Objective:
Copy the records below word for word, starting at the line that contains "Task: Click the memory usage bar" and continuing through the end of the records.
### Excerpted data ###
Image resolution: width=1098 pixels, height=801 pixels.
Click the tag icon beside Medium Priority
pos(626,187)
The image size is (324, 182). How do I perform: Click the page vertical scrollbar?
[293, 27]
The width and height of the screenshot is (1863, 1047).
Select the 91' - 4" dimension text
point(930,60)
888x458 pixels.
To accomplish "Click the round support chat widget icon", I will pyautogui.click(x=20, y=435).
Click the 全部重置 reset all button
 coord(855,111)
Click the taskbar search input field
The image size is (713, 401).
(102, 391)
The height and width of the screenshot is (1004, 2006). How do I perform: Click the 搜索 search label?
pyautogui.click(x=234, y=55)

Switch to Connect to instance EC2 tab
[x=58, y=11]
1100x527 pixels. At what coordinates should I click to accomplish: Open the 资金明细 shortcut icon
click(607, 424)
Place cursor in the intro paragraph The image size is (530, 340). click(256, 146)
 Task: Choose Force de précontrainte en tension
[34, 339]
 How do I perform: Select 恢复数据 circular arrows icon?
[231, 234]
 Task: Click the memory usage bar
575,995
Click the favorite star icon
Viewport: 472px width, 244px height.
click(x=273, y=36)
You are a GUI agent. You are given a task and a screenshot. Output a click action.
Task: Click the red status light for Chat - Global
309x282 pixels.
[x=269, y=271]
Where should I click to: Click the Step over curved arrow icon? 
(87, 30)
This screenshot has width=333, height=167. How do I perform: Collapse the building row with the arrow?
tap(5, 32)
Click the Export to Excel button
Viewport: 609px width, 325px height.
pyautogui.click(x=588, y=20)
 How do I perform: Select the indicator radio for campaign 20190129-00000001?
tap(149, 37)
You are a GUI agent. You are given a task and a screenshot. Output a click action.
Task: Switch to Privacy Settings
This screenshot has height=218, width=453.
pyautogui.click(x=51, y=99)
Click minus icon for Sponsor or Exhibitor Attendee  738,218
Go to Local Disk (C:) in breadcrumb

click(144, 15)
###
Exercise response:
 Task: Click the memory usage bar
575,995
Click the favorite star icon
Viewport: 472px width, 244px height.
click(x=273, y=36)
You are a GUI agent. You are given a task and a screenshot. Output a click action.
Task: Click the red status light for Chat - Global
309x282 pixels.
[x=269, y=271]
Where should I click to: Click the Step over curved arrow icon? 
(87, 30)
This screenshot has width=333, height=167. How do I perform: Collapse the building row with the arrow?
tap(5, 32)
Click the Export to Excel button
Viewport: 609px width, 325px height.
pyautogui.click(x=588, y=20)
 How do I perform: Select the indicator radio for campaign 20190129-00000001?
tap(149, 37)
You are a GUI agent. You are given a task and a screenshot. Output a click action.
Task: Switch to Privacy Settings
This screenshot has height=218, width=453.
pyautogui.click(x=51, y=99)
Click minus icon for Sponsor or Exhibitor Attendee  738,218
Go to Local Disk (C:) in breadcrumb

click(144, 15)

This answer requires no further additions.